Jim O’Rourke Old News #5

[Editions Mego; 2011]

Styles: experimental, noise, drone, computer music
Others: Leonardo da Vinci

In 1995 Jim O’Rourke was just 25, and he was already being referred to as “the da Vinci” of experimental music. God knows what that makes him now. The intervening 16 years have seen a famous and productive stint in Sonic Youth along with countless other all-star collaborations, a clutch of critically acclaimed solo albums, and an ever-expanding portfolio of film work (see here for the mind-bogglingly long list of credits). And even that, apparently, was only the merest tip of the O’Rourkean iceberg.

As if their street cred in the field of drone and experimental electronics needed any further cementing, back in April Austrian label Editions Mego (home to Fennesz, Hecker, Mark Fell, and Oneohtrix Point Never, among many illustrious others) announced a “nearly regular series of vinyl albums documenting analog synth and tape works (both studio and live) from the depths of Jim O’Rourke’s archive.” That series goes by the name of Old News.

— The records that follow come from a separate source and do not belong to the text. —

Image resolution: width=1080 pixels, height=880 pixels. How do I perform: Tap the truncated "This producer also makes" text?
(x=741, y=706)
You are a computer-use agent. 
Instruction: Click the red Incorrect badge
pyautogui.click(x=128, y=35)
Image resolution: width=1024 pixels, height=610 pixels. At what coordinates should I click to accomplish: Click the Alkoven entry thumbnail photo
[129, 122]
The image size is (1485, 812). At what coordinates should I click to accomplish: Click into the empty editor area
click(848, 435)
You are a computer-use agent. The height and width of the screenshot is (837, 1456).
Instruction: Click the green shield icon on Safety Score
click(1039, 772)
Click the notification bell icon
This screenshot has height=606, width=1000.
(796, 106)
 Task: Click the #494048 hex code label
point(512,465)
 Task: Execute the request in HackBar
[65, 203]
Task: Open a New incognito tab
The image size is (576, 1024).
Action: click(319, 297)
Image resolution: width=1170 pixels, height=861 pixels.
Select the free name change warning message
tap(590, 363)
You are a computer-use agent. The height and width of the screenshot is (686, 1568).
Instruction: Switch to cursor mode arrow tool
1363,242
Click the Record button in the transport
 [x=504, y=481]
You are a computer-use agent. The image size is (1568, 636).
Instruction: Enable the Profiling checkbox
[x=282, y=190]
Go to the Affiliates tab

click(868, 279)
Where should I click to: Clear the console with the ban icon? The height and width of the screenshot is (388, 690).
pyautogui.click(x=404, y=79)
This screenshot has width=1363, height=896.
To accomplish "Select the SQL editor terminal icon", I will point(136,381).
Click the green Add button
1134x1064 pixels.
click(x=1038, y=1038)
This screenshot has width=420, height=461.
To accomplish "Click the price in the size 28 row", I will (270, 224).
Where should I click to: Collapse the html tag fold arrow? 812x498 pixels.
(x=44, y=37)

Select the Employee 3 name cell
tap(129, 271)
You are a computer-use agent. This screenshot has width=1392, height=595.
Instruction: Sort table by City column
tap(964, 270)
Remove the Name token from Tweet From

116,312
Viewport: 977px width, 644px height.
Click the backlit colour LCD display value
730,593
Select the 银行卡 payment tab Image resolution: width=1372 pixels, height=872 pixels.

If you’re a real O’Rourke nut, the title will already be familiar to you. It began in 2002 as a series of cassette-and-CD-R-only releases put out in extremely low numbers while on tour in Japan and got as far as volume four before being picked up by the wise folks at Editions Mego. There are no plans at present to reissue the first four, meaning that we begin here with Old News #5.

And what a good way to start. The album collects together four recordings spanning nearly 20 years and right out of O’Rourke’s top experimental drawer. All 15 minutes plus, and with nary an acoustic instrument in sight: just synths and laptops. Sonically (if not necessarily in terms of artistic sensibility or approach), this is about as far away from 2009’s The Visitor as it gets. The decision not to proceed chronologically, moreover, was particularly smart. Whereas that might have tended to foreground the ‘documentary’ nature of the series or even encourage one to listen for signs of evolution or ‘progress,’ instead we’ve been given license to just listen. And the result is a record that stands alone as at least as worthy of attention as anything O’Rourke has yet produced.

It begins more or less in the present with “Pedal & Pedal,” 16 minutes’ worth of live recording from Tokyo’s esteemed SuperDeluxe only last year. It’s an exquisite track, right up there with O’Rourke’s very best output: a delicate, meandering and, for the most part, tonal work that sounds at once totally organic and absolutely not of this world. This, I like to imagine, is what pastoral music sounds like on Solaris.

From there, with “Detain the Man to Whom,” we’re brought immediately back down to the grubbiness of earth. Recorded in studio in 1992 — that is, barely a year after completing his formal music education at De Paul University and in striking contrast both to his orchestral work on Tamper and the trajectory he would soon embark on with Gastr del Sol — it’s a long, gentle clatter of a track. And what it seems to lack at first in terms of structure, repeated listens will soon yield at the level of texture.

“It’s Not His Room Anymore,” recorded in Tokyo again last year, is maybe the least pleasant of the four tracks on offer here. And by no means do I intend that as a criticism. In purely affective terms, it’s a creepy, unnerving listen, particularly once the demented, winding, oboe-like figure kicks in at around the seven-minute mark and sets to work on slithering its way under your skin.

Final track “Mother and Who,” by contrast, begins with a full-on assault on the senses before dissipating into a slow, throbbing series of eerie chord progressions that builds finally to a chirping, cathartic resolution. The fact that this was recorded in a year in which O’Rourke was (a) still playing and recording with Sonic Youth, (b) releasing Loose Fur’s debut record with Wilco’s Jeff Tweedy and Geoff Kotche, and (c) making his directorial debut at the Rotterdam Film Festival serves as yet another reminder of the breadth and extent of the man’s talent. Perhaps we should start calling da Vinci the O’Rourke of Renaissance art?